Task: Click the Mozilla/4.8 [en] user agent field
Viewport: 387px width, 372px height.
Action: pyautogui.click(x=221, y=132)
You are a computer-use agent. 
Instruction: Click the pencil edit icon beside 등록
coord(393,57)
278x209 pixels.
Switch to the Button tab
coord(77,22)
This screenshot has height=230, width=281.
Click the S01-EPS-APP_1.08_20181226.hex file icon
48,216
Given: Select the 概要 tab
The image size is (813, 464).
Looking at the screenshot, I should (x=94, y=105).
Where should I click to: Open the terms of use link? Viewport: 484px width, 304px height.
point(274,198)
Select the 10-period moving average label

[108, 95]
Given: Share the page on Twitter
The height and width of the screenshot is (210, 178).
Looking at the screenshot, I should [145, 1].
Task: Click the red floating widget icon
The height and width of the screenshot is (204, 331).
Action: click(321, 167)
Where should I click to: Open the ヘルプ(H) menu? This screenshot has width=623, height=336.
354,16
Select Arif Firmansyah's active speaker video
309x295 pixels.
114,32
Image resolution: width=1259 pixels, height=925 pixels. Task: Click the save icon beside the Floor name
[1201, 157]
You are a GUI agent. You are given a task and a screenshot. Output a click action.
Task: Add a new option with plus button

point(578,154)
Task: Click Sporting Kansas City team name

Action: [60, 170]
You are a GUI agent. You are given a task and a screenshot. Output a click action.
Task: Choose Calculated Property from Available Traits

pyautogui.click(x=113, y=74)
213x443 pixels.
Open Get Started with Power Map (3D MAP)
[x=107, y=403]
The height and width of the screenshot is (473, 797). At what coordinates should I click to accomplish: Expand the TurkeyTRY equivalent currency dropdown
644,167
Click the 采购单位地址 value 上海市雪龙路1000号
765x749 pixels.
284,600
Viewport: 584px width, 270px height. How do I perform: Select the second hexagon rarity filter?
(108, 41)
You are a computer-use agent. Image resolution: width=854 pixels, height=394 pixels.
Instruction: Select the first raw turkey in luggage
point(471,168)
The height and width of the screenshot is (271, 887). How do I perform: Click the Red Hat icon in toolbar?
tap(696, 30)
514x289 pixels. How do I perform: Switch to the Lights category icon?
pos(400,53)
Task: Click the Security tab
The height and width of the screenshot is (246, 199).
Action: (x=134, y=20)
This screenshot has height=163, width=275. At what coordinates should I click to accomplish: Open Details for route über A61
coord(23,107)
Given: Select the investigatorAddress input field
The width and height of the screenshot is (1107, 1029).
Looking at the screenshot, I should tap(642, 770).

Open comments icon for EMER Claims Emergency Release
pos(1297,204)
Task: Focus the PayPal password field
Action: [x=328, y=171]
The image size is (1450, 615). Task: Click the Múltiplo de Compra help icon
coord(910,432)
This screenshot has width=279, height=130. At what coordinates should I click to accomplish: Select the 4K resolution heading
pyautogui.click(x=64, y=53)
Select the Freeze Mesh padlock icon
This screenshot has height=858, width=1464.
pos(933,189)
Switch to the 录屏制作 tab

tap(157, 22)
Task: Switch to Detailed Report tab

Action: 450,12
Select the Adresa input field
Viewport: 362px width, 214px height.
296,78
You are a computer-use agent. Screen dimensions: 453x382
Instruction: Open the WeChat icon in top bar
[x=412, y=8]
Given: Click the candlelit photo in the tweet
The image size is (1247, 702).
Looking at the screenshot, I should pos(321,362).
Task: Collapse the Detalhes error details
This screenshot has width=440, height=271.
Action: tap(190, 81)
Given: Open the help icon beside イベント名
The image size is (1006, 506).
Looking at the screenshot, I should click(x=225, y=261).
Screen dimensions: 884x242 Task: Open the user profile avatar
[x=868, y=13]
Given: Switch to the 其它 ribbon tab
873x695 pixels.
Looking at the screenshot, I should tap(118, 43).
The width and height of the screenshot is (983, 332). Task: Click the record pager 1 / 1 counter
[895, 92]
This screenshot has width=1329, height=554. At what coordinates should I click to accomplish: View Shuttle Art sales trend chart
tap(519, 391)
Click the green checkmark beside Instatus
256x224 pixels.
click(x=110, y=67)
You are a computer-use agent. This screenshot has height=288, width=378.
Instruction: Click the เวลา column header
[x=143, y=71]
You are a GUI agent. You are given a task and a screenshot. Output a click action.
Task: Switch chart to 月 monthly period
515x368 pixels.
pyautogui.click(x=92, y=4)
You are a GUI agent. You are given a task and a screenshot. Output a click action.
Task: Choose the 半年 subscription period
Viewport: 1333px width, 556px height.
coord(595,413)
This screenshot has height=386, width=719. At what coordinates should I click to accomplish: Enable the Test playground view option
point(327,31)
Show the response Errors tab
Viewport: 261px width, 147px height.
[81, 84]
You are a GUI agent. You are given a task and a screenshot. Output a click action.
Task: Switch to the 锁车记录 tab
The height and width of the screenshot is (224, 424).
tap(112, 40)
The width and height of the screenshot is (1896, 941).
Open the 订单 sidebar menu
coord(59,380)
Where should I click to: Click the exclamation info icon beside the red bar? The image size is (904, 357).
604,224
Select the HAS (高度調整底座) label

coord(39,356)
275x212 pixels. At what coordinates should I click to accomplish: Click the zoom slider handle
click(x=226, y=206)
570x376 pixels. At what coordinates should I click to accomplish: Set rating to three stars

● WORK TASK:
Please print all the data again exactly as given.

● OUTPUT:
Task: Click the Mozilla/4.8 [en] user agent field
Viewport: 387px width, 372px height.
Action: pyautogui.click(x=221, y=132)
You are a computer-use agent. 
Instruction: Click the pencil edit icon beside 등록
coord(393,57)
278x209 pixels.
Switch to the Button tab
coord(77,22)
This screenshot has height=230, width=281.
Click the S01-EPS-APP_1.08_20181226.hex file icon
48,216
Given: Select the 概要 tab
The image size is (813, 464).
Looking at the screenshot, I should (x=94, y=105).
Where should I click to: Open the terms of use link? Viewport: 484px width, 304px height.
point(274,198)
Select the 10-period moving average label

[108, 95]
Given: Share the page on Twitter
The height and width of the screenshot is (210, 178).
Looking at the screenshot, I should [145, 1].
Task: Click the red floating widget icon
The height and width of the screenshot is (204, 331).
Action: click(321, 167)
Where should I click to: Open the ヘルプ(H) menu? This screenshot has width=623, height=336.
354,16
Select Arif Firmansyah's active speaker video
309x295 pixels.
114,32
Image resolution: width=1259 pixels, height=925 pixels. Task: Click the save icon beside the Floor name
[1201, 157]
You are a GUI agent. You are given a task and a screenshot. Output a click action.
Task: Add a new option with plus button

point(578,154)
Task: Click Sporting Kansas City team name

Action: [60, 170]
You are a GUI agent. You are given a task and a screenshot. Output a click action.
Task: Choose Calculated Property from Available Traits

pyautogui.click(x=113, y=74)
213x443 pixels.
Open Get Started with Power Map (3D MAP)
[x=107, y=403]
The height and width of the screenshot is (473, 797). At what coordinates should I click to accomplish: Expand the TurkeyTRY equivalent currency dropdown
644,167
Click the 采购单位地址 value 上海市雪龙路1000号
765x749 pixels.
284,600
Viewport: 584px width, 270px height. How do I perform: Select the second hexagon rarity filter?
(108, 41)
You are a computer-use agent. Image resolution: width=854 pixels, height=394 pixels.
Instruction: Select the first raw turkey in luggage
point(471,168)
The height and width of the screenshot is (271, 887). How do I perform: Click the Red Hat icon in toolbar?
tap(696, 30)
514x289 pixels. How do I perform: Switch to the Lights category icon?
pos(400,53)
Task: Click the Security tab
The height and width of the screenshot is (246, 199).
Action: (x=134, y=20)
This screenshot has height=163, width=275. At what coordinates should I click to accomplish: Open Details for route über A61
coord(23,107)
Given: Select the investigatorAddress input field
The width and height of the screenshot is (1107, 1029).
Looking at the screenshot, I should tap(642, 770).

Open comments icon for EMER Claims Emergency Release
pos(1297,204)
Task: Focus the PayPal password field
Action: [x=328, y=171]
The image size is (1450, 615). Task: Click the Múltiplo de Compra help icon
coord(910,432)
This screenshot has width=279, height=130. At what coordinates should I click to accomplish: Select the 4K resolution heading
pyautogui.click(x=64, y=53)
Select the Freeze Mesh padlock icon
This screenshot has height=858, width=1464.
pos(933,189)
Switch to the 录屏制作 tab

tap(157, 22)
Task: Switch to Detailed Report tab

Action: 450,12
Select the Adresa input field
Viewport: 362px width, 214px height.
296,78
You are a computer-use agent. Screen dimensions: 453x382
Instruction: Open the WeChat icon in top bar
[x=412, y=8]
Given: Click the candlelit photo in the tweet
The image size is (1247, 702).
Looking at the screenshot, I should pos(321,362).
Task: Collapse the Detalhes error details
This screenshot has width=440, height=271.
Action: tap(190, 81)
Given: Open the help icon beside イベント名
The image size is (1006, 506).
Looking at the screenshot, I should click(x=225, y=261).
Screen dimensions: 884x242 Task: Open the user profile avatar
[x=868, y=13]
Given: Switch to the 其它 ribbon tab
873x695 pixels.
Looking at the screenshot, I should tap(118, 43).
The width and height of the screenshot is (983, 332). Task: Click the record pager 1 / 1 counter
[895, 92]
This screenshot has width=1329, height=554. At what coordinates should I click to accomplish: View Shuttle Art sales trend chart
tap(519, 391)
Click the green checkmark beside Instatus
256x224 pixels.
click(x=110, y=67)
You are a computer-use agent. This screenshot has height=288, width=378.
Instruction: Click the เวลา column header
[x=143, y=71]
You are a GUI agent. You are given a task and a screenshot. Output a click action.
Task: Switch chart to 月 monthly period
515x368 pixels.
pyautogui.click(x=92, y=4)
You are a GUI agent. You are given a task and a screenshot. Output a click action.
Task: Choose the 半年 subscription period
Viewport: 1333px width, 556px height.
coord(595,413)
This screenshot has height=386, width=719. At what coordinates should I click to accomplish: Enable the Test playground view option
point(327,31)
Show the response Errors tab
Viewport: 261px width, 147px height.
[81, 84]
You are a GUI agent. You are given a task and a screenshot. Output a click action.
Task: Switch to the 锁车记录 tab
The height and width of the screenshot is (224, 424).
tap(112, 40)
The width and height of the screenshot is (1896, 941).
Open the 订单 sidebar menu
coord(59,380)
Where should I click to: Click the exclamation info icon beside the red bar? The image size is (904, 357).
604,224
Select the HAS (高度調整底座) label

coord(39,356)
275x212 pixels. At what coordinates should I click to accomplish: Click the zoom slider handle
click(x=226, y=206)
570x376 pixels. At what coordinates should I click to accomplish: Set rating to three stars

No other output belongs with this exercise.